Disasters happen. House fires, car accidents, floods, and more. Insurance exists to cover individuals and businesses when these issues happen. Yet most of us have discovered that carriers may not always be there for us.
Nothing can be more disastrous than the COVID-19 pandemic. And companies are bringing lawsuits against these carriers who are telling their clients that their Business Interruption policy doesn’t cover all the issues that have adversely impacted business owners during this time.
The first question to ask is whether the business has suffered a “loss” that triggers the policy. Of course, the business has suffered a loss – an inability to sell its products or services, the resulting loss of income, perhaps an inability to receive shipments of necessary components or ingredients needed for manufacture or assemblage, possible claims for breach of contract — and so forth.

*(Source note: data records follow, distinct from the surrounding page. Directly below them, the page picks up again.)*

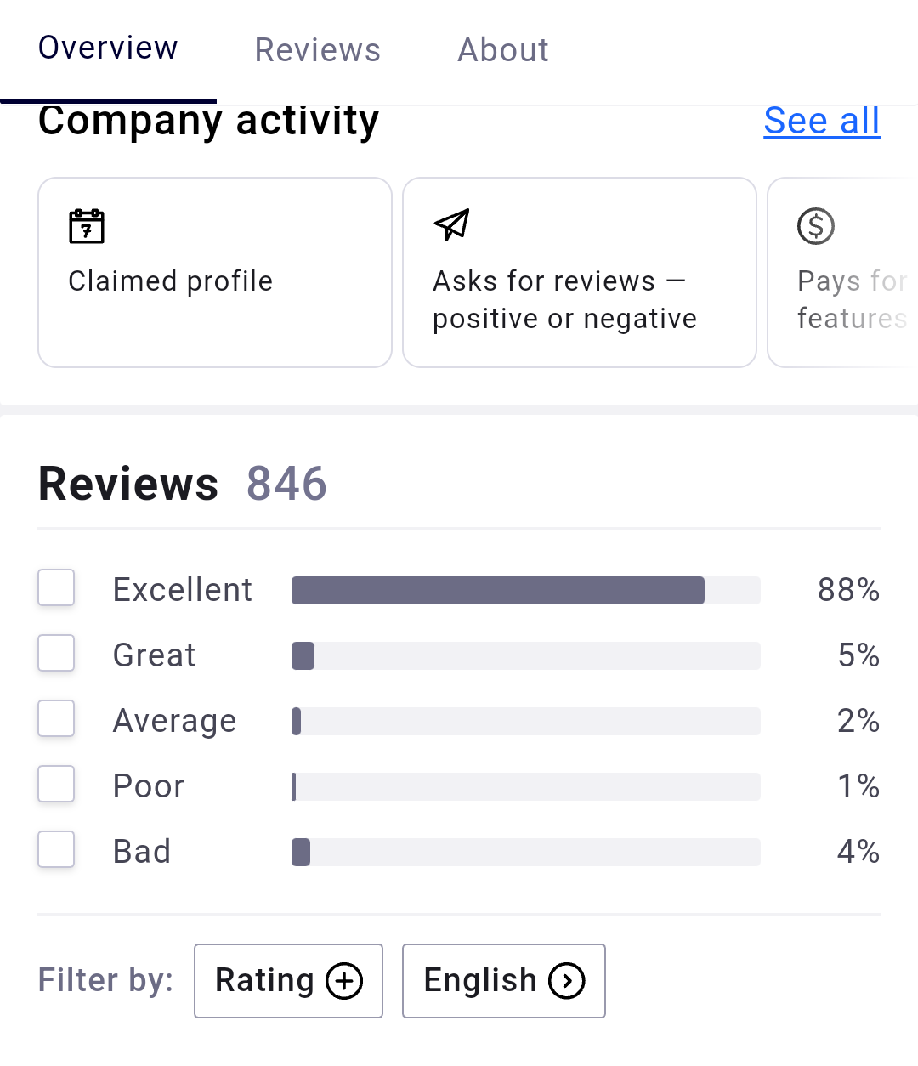The height and width of the screenshot is (1066, 918).
Task: Select the Asks for reviews activity card
Action: [x=579, y=273]
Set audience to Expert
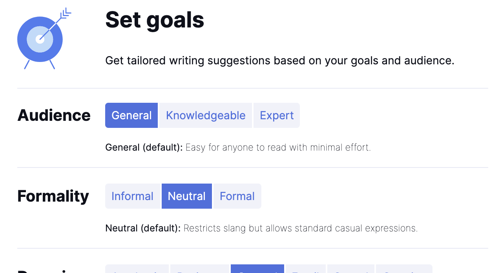This screenshot has height=273, width=500. click(277, 115)
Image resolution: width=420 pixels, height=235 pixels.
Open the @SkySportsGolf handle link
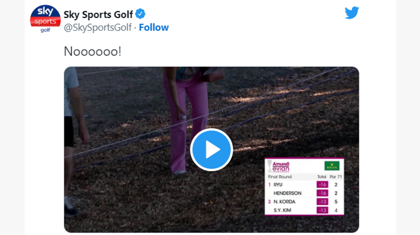tap(98, 27)
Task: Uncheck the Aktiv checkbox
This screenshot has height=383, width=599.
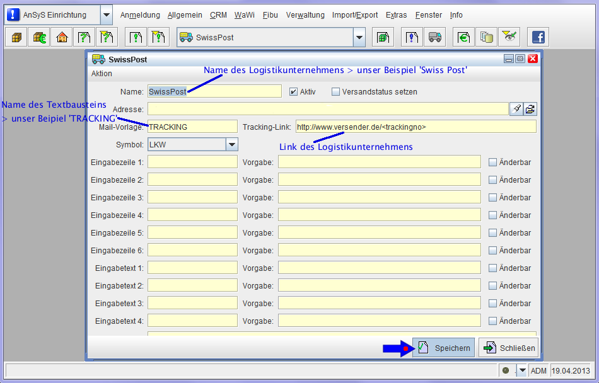Action: (293, 91)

Many business owners are getting a straightforward “no coverage” response from the insurance companies or brokers with whom they speak. However, that may not be the correct answer, for there are several types of business interruption insurance and different policies have different wordings for their exclusions. There are no “standard forms” for such policies. As we’ve said before on this blog, it’s best to get your policy reviewed by an experienced law firm.
Business Interruption policies exist to help small businesses through these times. It can help with income, expenses, and loan payments. Make sure that you’re doing your part to hold carriers responsible.